En el caso del presunto delincuente fiscal Alberto González Amador no está siendo fácil para periodistas, abogados y jefes y subjefes de gabinete de la presidenta madrileña justificar el fraude y blanquear la conducta del arrojado emprendedor, y de ahí que hayan acudido a una antigua táctica que en el pasado se demostró muy efectiva y que, básicamente, consiste en retirar el foco del investigado para ponerlo en los investigadores. Han querido convertir el caso del defraudador primero en el caso del fiscal que lo acusa, después en el caso de los periodistas que lo investigan y finalmente en el caso del Gobierno que habría jaqueado los correos de su abogado. ¿Prosperará alguno de ellos? ¿Se convertirá –como parecen propugnar el Colegio de Abogados de Madrid y el Consejo de la Abogacía– el caso Amador en el caso Fiscalía, del mismo modo que el caso Tomás Díaz Ayuso acabó convirtiéndose en el caso Pablo Casado? 

El primer precedente

Los lectores más veteranos recordarán el primer gran precedente en este tipo de estrategias mediático-judiciales. Cuando a principios de los noventa saltó el caso Naseiro, también de financiación ilegal del Partido Popular, los medios de la derecha, con el ABC de Luis María Anson a la cabeza, lo bautizaron como caso Manglano, por el nombre del juez que supuestamente había armado una causa sin fundamento alguno, solo para perjudicar a aquel refundado PP del que José María Aznar ejercía la presidencia desde hacía apenas un año.

Como evidenciaron las conversaciones telefónicas entre los implicados, no había duda alguna de la trama de corrupción en la que, para financiar al PP y sacar tajada para casa, participaban el tesorero del partido Rosendo Naseiro, el concejal popular de Valencia Salvador Palop, el diputado nacional del mismo partido Ángel Sanchís, el vicesecretario general del PP Arturo Moreno y el por entonces desconocido Eduardo Zaplana.

‘El caso Naseiro se convierte en el caso Manglano’, titulaba ABC el 19 de junio de 1992 haciéndose eco de la decisión del Supremo de anular las escuchas que involucraban a los corruptos porque habían sido ordenadas en el contexto de un caso de tráfico de drogas y no de la trama descubierta casualmente a raíz de las conversaciones grabadas por orden del juez Luis Manglano.
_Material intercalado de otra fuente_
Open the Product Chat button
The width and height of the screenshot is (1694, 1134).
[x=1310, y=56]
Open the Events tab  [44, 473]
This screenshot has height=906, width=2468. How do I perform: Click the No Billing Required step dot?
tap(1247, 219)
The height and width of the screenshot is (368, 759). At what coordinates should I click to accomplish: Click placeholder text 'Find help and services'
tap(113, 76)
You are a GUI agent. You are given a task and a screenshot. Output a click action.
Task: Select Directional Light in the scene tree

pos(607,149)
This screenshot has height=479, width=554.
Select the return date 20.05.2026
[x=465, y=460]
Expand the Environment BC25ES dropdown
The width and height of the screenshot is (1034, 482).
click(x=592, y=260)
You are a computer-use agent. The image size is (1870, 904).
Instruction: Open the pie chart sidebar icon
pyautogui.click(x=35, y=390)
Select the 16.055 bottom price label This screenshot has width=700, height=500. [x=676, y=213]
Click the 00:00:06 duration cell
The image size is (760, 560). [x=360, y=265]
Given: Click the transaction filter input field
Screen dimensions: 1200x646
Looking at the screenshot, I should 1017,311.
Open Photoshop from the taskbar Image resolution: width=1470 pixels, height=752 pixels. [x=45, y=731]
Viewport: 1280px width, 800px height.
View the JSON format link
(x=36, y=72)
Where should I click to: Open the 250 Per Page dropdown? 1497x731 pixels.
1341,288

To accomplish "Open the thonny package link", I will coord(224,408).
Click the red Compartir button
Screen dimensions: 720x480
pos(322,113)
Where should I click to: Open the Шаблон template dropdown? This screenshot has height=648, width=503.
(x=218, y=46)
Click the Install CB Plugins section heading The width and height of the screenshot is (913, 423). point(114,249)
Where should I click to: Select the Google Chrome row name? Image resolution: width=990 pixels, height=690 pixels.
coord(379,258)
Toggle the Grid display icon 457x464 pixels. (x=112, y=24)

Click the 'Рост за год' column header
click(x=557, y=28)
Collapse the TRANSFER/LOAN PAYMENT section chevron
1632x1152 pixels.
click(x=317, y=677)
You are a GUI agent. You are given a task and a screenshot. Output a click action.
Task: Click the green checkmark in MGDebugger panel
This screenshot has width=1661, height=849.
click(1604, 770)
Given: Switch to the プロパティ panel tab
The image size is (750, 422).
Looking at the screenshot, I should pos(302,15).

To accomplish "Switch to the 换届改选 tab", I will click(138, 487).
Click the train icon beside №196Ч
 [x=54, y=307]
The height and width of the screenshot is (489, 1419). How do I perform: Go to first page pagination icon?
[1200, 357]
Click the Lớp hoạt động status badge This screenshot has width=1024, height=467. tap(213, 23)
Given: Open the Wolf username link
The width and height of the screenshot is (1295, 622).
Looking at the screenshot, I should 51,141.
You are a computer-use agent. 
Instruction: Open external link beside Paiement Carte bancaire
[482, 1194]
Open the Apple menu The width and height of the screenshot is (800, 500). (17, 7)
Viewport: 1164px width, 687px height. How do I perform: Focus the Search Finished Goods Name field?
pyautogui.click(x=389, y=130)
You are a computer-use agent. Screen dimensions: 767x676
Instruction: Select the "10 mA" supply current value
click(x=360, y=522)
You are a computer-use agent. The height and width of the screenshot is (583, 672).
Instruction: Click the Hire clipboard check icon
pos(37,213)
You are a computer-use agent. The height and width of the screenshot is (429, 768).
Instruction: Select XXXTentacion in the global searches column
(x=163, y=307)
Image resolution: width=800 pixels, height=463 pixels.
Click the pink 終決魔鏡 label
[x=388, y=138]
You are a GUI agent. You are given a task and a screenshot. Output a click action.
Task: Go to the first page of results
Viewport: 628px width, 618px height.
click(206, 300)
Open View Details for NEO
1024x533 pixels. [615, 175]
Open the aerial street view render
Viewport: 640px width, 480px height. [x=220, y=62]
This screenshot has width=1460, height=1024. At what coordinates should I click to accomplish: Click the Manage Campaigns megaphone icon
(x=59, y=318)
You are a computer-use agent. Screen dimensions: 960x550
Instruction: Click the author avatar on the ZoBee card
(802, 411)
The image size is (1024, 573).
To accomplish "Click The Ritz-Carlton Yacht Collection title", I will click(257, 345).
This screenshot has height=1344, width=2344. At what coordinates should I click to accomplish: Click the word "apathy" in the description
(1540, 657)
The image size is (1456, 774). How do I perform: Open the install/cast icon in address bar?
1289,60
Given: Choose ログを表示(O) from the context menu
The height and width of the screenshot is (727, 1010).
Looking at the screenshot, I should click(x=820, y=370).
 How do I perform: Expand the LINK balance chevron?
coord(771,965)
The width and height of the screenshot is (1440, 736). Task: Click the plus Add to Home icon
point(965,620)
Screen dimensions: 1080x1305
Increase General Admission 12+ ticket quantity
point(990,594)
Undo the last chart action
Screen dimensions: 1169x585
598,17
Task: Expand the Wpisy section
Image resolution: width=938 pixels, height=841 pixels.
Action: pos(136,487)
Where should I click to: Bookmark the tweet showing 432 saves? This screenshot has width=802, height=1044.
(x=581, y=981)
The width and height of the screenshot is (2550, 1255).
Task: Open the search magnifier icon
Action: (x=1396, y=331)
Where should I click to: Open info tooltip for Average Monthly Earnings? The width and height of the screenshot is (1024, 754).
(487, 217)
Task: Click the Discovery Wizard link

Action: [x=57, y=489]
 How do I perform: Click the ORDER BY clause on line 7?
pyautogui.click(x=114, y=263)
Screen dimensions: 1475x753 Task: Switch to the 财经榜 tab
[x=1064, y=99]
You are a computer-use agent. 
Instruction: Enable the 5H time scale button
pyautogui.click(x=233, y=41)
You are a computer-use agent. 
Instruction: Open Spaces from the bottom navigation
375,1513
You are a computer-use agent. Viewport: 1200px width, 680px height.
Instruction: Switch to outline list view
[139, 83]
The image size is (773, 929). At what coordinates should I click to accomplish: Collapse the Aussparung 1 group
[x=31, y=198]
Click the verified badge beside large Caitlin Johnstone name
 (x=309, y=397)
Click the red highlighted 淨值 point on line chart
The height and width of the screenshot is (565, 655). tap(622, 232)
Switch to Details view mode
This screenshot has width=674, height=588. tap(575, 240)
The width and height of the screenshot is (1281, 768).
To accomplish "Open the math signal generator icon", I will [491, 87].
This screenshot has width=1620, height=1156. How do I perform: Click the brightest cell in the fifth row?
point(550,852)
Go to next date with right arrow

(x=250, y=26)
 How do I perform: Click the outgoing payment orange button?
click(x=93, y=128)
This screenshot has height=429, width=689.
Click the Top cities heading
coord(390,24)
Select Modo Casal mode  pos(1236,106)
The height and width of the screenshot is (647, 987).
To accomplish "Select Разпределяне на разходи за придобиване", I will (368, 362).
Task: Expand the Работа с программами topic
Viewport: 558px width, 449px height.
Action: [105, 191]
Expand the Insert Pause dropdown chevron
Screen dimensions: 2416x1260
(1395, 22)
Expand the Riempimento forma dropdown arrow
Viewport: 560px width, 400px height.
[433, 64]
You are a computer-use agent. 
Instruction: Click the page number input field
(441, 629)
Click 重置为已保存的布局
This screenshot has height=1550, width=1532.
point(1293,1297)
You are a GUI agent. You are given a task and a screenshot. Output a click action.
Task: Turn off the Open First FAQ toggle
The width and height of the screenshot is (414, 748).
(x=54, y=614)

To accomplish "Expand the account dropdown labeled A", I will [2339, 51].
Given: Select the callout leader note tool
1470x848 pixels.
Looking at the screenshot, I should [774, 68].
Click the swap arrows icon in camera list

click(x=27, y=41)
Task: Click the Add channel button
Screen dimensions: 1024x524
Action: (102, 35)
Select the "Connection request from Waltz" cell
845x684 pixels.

Lo importante, lo escandaloso no era el delito, sino la mala técnica jurídica utilizada para perseguirlo. La derecha mediática se alineaba con los delincuentes. El error del instructor Manglano acabó con el caso, pero el caso no acabó con Zaplana, para cuya carrera política no supuso obstáculo alguno su implicación en la trama corrupta: “Me tengo que hacer rico porque estoy arruinado”, dijo en una de sus conversaciones con Palop.

Vinieron los sarracenos…

En democracia, la viabilidad efectiva de las denuncias se sostiene en tres patas: la judicial, la mediática y la política. De hecho, no pocas veces las querellas son un fracaso judicial pero un rotundo triunfo mediático y, por tanto, político. Mónica Oltra lo sabe bien. Y dado que los puestos clave donde se decide qué juristas promocionan en su carrera están en manos de personas afines a la derecha, un juez o un fiscal tienen que pensárselo mucho antes de denunciar o abrir una causa que pueda perjudicar directamente a personas importantes del Partido Popular. El juez Ricardo de Prada lo sabe bien. 

Es obvio que la derecha cuenta con más jueces, fiscales, abogados y periodistas que simpatizan con su causa; si son o no mejores y más listos que los que simpatizan con la izquierda es difícil saberlo, puesto que siempre cabrá sospechar que las victorias de aquellos bien pudieran obedecer, como adivinó el clásico, al mero hecho de ser más numerosos: ‘Vinieron los sarracenos/ y nos molieron a palos,/ que Dios ayuda a los malos/ cuando son más que los buenos’.